Several years ago, I began to collect replicas of the Nativity. I have added to my collection each and every year, and I usually add at least one or two nativities every Christmas season. I love them. In fact, I even keep one or two up year round to remind me of the importance of the birth of our Savior, Jesus Christ. They add a special spirit to our home and remind us that we can have the feeling of Christmas all year instead of just once per year.

Origin of the Nativity

In 1220, the world was first introduced to a three dimensional nativity by St. Francis of Assisi. It is believed that he used live animals and humans in his set. The idea of depicting the scene of the Nativity soon found its way to Germany during the 1600’s. Protestants and Catholics put these scenes up in their homes, Churches and even in their parks. In many churches and homes, the baby Jesus is actually left out of the scene until Christmas day.
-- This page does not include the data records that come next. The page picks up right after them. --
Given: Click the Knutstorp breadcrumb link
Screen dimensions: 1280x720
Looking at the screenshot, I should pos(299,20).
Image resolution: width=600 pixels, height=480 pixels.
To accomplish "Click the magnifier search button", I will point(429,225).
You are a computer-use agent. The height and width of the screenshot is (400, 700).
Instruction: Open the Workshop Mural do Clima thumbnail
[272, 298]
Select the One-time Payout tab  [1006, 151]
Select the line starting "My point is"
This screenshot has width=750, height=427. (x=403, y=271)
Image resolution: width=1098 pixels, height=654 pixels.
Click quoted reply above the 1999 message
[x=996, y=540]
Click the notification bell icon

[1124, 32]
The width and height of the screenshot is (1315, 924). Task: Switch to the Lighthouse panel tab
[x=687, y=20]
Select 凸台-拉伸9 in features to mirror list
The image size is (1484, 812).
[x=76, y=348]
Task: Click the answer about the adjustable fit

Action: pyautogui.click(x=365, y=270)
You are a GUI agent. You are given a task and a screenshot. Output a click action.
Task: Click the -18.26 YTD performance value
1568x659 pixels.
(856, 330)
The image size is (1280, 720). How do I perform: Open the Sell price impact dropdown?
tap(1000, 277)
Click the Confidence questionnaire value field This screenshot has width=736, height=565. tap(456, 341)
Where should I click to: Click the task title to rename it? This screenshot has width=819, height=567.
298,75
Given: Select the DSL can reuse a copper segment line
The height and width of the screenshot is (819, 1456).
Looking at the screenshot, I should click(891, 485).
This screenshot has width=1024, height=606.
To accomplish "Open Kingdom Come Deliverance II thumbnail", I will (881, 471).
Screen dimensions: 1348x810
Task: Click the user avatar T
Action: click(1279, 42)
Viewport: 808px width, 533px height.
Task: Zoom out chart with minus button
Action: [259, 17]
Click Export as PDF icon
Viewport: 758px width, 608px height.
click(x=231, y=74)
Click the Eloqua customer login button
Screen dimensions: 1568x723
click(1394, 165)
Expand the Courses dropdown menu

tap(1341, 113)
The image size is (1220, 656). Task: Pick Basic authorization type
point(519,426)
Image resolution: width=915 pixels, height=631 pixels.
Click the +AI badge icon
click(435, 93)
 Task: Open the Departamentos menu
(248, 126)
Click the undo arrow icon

This represents the fact that the Savior was not born yet. However, in the United States, it is common practice for the entire Nativity to be displayed all at once.

Traditions of the Nativity

There are many different traditions found across the world when displaying Nativities. In Spain, indoor nativities are set up and are monumental in their size. They use literally thousands of kilos of sand, cork and stone. There are also lights, streams and music added to the display. I was fortunate to be shown one of these amazing nativities during my mission to Spain. My companion and I were allowed into the private chambers of the local Nuns to see and appreciate their display of the Nativity. This was a very special thing and I know we were only invited because we had been providing service with this particular group of Nuns in a soup kitchen.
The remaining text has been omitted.